This story was originally published in June 2021.
Browntail moth caterpillars and an abundance of dog ticks have made late spring pretty tough here in Maine. But these pests aren’t the only ones to expect this summer.
While you can’t completely avoid any of these pests outside, knowing what you are up against can help you limit your exposure. That knowledge can also help you treat any bites, rashes or other allergic reactions they may cause.
From those that are a mere nuisance to those causing potential health issues, here are six pests to be on the lookout for this summer.
Browntail moth caterpillars
Last summer was the worst for the invasive browntail moth caterpillar since it first arrived in Maine a century ago.
With browntail moth activity in all 16 Maine counties, many people around the state are experiencing the blistery rash similar to poison ivy or respiratory distress caused by the caterpillars’ poisonous hairs.
Fortunately, most allergic reactions can be treated with over the counter remedies. Pharmacies in Maine can also prepare doctor-prescribed compounds for more serious reactions.
Recent dry conditions and winters helped lead to an explosion in the dog tick population in Maine. Dog ticks are considered a nuisance pest that cause reactions ranging from minor itching to some localized pain, according to experts at the University of Maine.
That is very different from the seriousness of a bite from another tick found in Maine — the Lyme disease-carrying deer tick.
To protect yourself when venturing outside, experts recommend using an insect repellent that includes DEET, wearing long pants tucked into your socks and long sleeved-shirts with tight cuffs or clothes that have been treated with permethrin. Some people are also using a trick with duct tape to trap ticks before they get a chance to bite. Every foray outside should be followed by an all-body tick check when you get back inside.
Anyone who has spent any time outside in the Maine woods during the summer has no doubt experienced clouds of tiny winged black flies. The state is home to 48 different species of this biting pest that has been jokingly referred to as the Maine State Bird.

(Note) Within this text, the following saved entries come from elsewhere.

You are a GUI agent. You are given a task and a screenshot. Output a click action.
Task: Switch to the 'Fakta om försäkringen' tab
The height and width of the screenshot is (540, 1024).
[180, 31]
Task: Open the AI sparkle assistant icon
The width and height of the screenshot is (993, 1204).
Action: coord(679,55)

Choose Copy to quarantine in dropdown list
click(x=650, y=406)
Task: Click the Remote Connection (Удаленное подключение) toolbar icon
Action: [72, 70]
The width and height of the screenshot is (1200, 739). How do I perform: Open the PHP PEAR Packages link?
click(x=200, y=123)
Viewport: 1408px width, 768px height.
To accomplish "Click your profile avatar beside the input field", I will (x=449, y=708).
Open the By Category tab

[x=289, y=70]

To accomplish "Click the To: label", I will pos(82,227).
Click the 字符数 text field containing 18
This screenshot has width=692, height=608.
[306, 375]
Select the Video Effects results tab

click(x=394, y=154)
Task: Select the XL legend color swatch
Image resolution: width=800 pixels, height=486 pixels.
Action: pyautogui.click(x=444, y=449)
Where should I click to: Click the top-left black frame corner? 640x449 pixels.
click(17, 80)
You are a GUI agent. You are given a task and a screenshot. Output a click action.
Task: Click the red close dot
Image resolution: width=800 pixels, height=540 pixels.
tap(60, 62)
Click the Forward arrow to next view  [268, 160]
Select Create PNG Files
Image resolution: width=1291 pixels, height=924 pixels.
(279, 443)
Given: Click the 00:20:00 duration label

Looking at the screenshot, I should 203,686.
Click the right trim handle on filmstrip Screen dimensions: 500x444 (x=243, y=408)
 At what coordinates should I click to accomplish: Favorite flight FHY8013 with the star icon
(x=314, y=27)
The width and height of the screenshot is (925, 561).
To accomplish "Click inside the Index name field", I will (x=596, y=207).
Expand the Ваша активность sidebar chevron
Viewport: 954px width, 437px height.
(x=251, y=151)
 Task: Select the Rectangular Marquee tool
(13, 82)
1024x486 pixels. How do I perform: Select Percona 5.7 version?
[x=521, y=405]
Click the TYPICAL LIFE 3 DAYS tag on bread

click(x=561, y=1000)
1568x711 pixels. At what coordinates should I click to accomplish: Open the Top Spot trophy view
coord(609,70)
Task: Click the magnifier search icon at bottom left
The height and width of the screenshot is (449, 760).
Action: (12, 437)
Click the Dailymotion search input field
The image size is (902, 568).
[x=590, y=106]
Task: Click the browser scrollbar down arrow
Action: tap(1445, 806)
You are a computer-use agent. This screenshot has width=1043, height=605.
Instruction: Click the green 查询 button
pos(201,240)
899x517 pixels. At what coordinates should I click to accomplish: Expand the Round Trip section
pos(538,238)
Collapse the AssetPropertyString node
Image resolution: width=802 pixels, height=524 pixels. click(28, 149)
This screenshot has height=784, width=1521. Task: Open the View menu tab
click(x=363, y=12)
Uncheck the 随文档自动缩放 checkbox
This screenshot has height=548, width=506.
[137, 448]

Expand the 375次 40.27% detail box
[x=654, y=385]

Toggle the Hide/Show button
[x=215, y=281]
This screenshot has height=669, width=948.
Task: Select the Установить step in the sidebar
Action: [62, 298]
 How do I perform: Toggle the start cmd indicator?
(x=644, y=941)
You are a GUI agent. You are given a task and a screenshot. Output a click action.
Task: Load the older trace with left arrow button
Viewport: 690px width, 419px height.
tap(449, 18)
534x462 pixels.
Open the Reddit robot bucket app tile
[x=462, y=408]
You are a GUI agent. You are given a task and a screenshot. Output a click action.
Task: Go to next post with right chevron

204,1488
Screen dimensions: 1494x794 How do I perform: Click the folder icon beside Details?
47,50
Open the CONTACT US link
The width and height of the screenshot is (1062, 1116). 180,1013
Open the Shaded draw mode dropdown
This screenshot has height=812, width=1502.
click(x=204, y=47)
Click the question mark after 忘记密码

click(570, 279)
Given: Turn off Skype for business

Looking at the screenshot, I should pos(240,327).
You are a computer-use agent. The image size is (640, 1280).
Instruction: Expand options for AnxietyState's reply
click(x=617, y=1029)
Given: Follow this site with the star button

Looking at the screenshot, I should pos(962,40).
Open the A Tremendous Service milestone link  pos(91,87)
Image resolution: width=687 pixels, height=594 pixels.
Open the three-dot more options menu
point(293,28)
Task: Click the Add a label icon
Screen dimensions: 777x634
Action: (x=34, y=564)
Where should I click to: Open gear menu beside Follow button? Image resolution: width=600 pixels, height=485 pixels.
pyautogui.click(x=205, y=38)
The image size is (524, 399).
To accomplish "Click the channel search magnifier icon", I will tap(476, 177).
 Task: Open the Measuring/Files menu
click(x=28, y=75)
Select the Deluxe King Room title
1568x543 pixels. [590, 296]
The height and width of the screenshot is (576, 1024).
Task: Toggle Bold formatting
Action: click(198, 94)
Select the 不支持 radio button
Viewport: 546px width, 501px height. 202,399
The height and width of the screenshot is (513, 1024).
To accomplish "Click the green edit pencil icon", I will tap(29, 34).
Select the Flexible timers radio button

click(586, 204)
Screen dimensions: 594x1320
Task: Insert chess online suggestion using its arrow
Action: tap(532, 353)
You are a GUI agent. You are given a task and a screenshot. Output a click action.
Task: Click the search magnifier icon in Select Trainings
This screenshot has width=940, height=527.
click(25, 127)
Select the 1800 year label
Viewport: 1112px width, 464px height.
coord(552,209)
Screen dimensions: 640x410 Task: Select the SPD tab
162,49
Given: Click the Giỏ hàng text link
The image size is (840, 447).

Reactions to black fly bites range from an annoying itchy bump to more serious reactions including swollen lymph nodes and respiratory issues. Black flies’ life cycle requires running water so they are often found close to streams and rivers. They are active feeding and biting during the day.
To avoid becoming a moving black fly feast, you can use chemical insect repellents and wear light-colored clothing that does not seem to attract the flies like darker shades.
It can appear that the biting insects in Maine work in shifts. That’s because when the black flies become inactive at night, mosquitos take their place. Of the more than 40 mosquito species in Maine, about half feed on human blood.
Mosquitos are most active at dusk and dawn when temperatures are above 50 degrees Fahrenheit. They are a nuisance when they swarm around you and can leave you with an itchy welt when they bite. But they are also a serious health threat as carriers of Eastern Equine Encephalitis and West Nile virus.
Wearing long sleeve shirts and pants and using an insect repellant can help cut down on exposure.
When it comes to flying pests, few are as large or as dreaded by outdoors enthusiasts as the deer fly. Also known as the moose fly, these biting insects can be up to an inch and a half long.
Deer flies use their scissor-like mouthparts to slash into your skin so they can lap up your blood. The bite is painful, and leaves a large, itchy welt. They are among the fastest of all flying insects, so don’t even try to outrun them. That just seems to annoy a deer fly which will simply follow you, while circling around and bouncing off your head.
These flies are sight-hunters, attracted by motion so insect repellents — which rely on scent — have no effect. They are attracted to dark colors, so avoiding dark clothing is recommended. There is a bit of good news — deer fly larvae feed on mosquito larvae, so there is that.
Biting midges in Maine are commonly referred to as no-see-ums due to their tiny size. They are so small they can easily fly through most window screens. You may not even notice them until you feel a tiny pin-prick like bite on your skin.
Fortunately, that brief discomfort is typically the only reaction associated with a midge bite, but if enough of them are around, it can be extremely annoying. They are most active and feed around dusk.
Chemical insect repellants have little effect on biting midges. Instead, you can keep them from getting inside by covering your window screens with fine-mesh netting. Other than that, scheduling your outdoor activities to avoid peak no-see-um hours is the most effective way to avoid getting bitten.